Je pars ensuite à la recherche du tableau où est mentionnée l'affectation aux tiers et aux rôles. Les Tiers, c'est ce qui réglemente la vie de l'équipage à bord y compris les stagiaires et permet d'assurer la continuité du service à la mer. L'équipage est donc divisé en 3 tiers , qui successivement prennent le quart, se reposent , déjeunent.

Pour l'instant, pas simple de s'orienter et j'ai quelque mal à découvrir ce fameux tableau qui se cache en bas de la descente bâbord !

Ca y est, nous y sommes ! Je fais partie du tiers blanc. Demain 27 Août.

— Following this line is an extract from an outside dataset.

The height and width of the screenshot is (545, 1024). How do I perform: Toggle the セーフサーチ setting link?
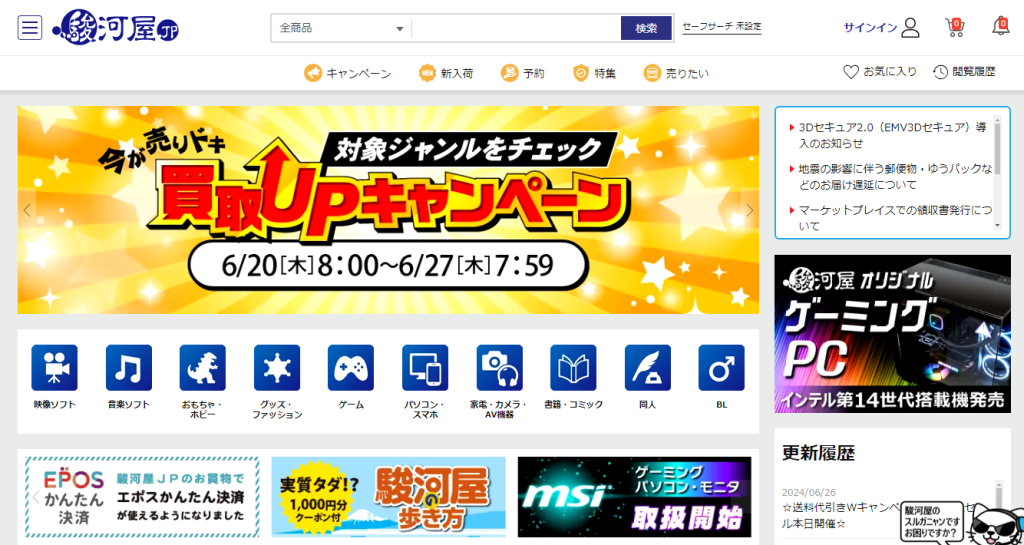[x=721, y=28]
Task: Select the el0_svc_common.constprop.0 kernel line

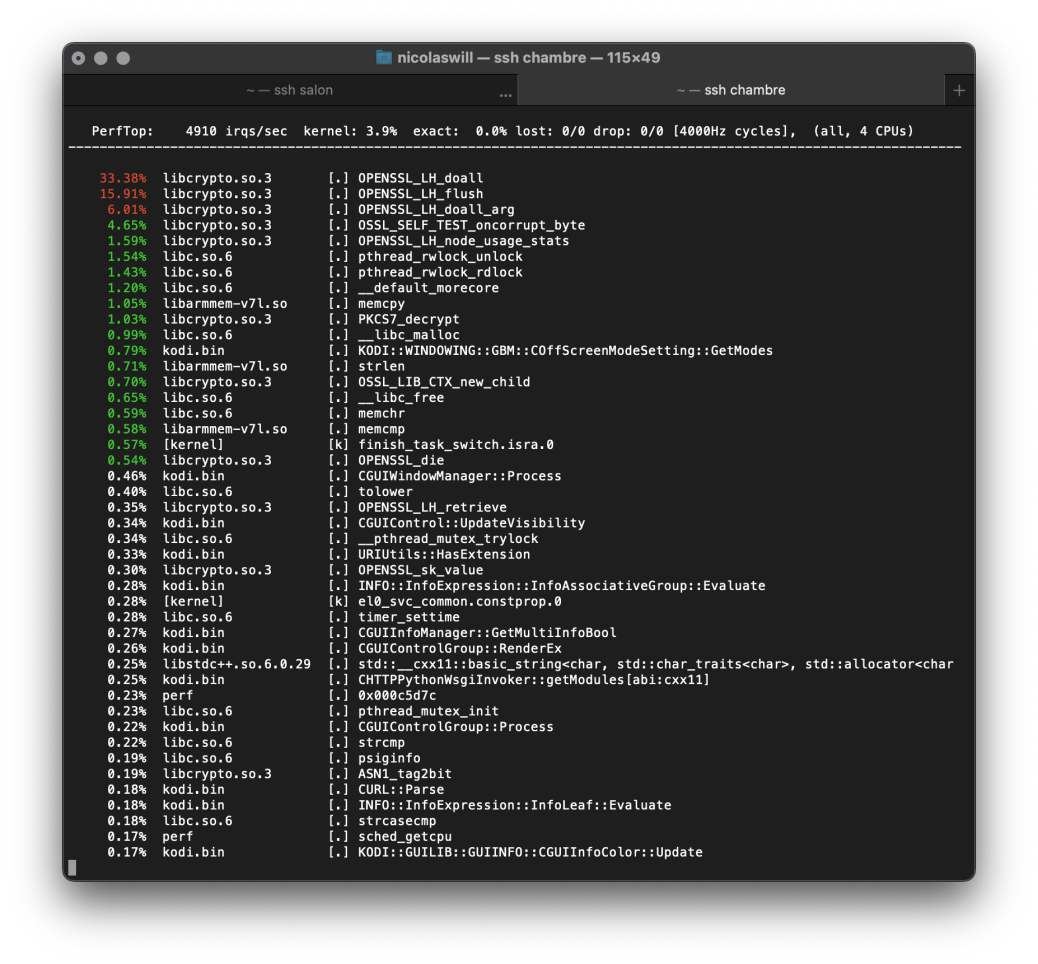Action: pyautogui.click(x=459, y=601)
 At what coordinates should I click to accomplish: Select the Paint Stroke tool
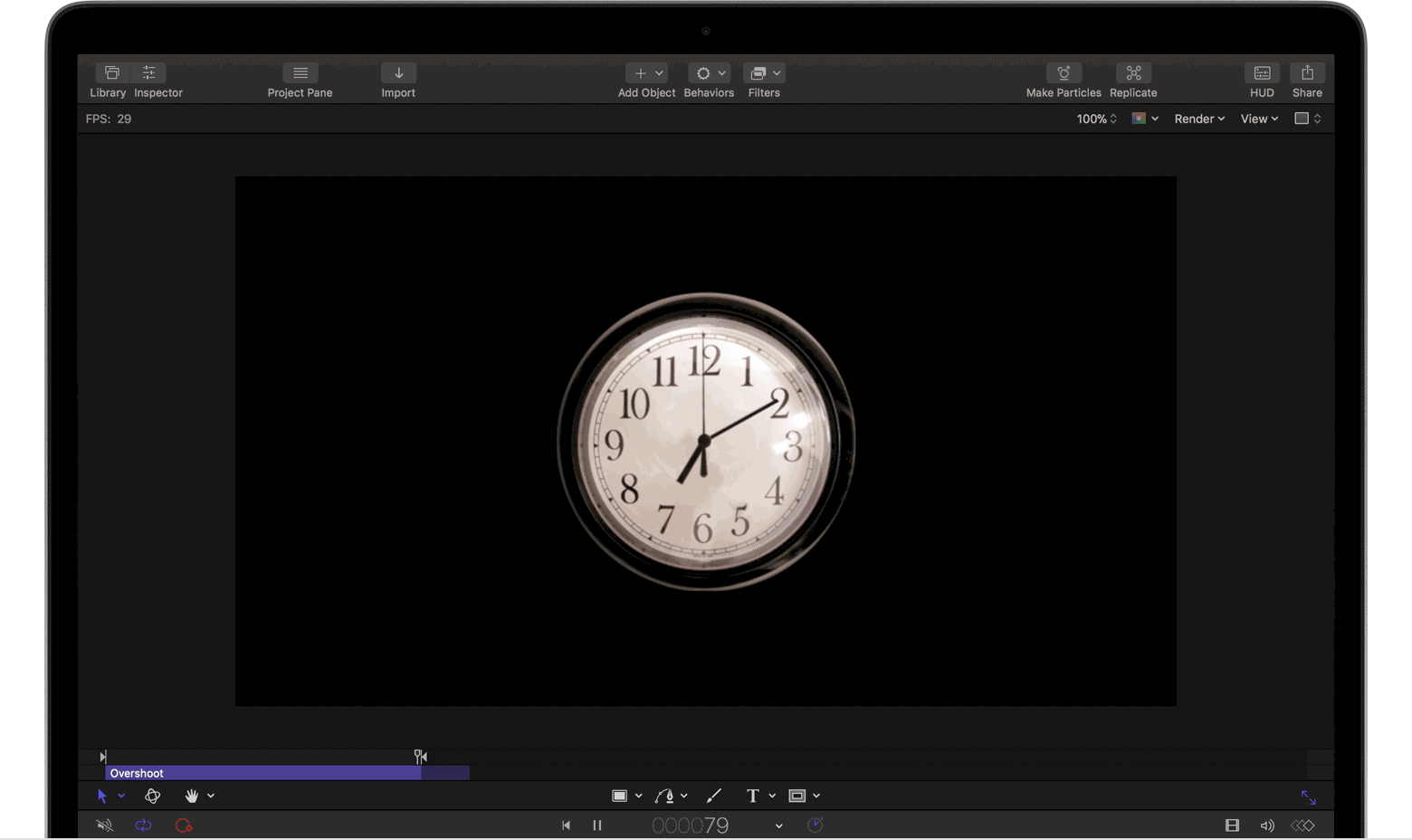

Je serai deux fois de quart dans la journée , de 12 H à 15 H et de 20 H à 24 H . En revanche , pas de service pour moi lors de cette première journée . Les heures des repas sont également précisées . Il y a deux services pour le déjeuner et pour le dîner . Ca sera donc 11 H ( avant le quart ) et 19 H .

C'est le moment pour chacun de rejoindre ses quartiers . Mais c'est bien difficile ce soir de s'endormir. Le voyage, le retour à Roscoff, la découverte de ce qui va constituer mon univers durant une semaine, tout cela tourne dans ma tête. Et il est plus d'une heure du matin quand je m'abandonne au sommeil.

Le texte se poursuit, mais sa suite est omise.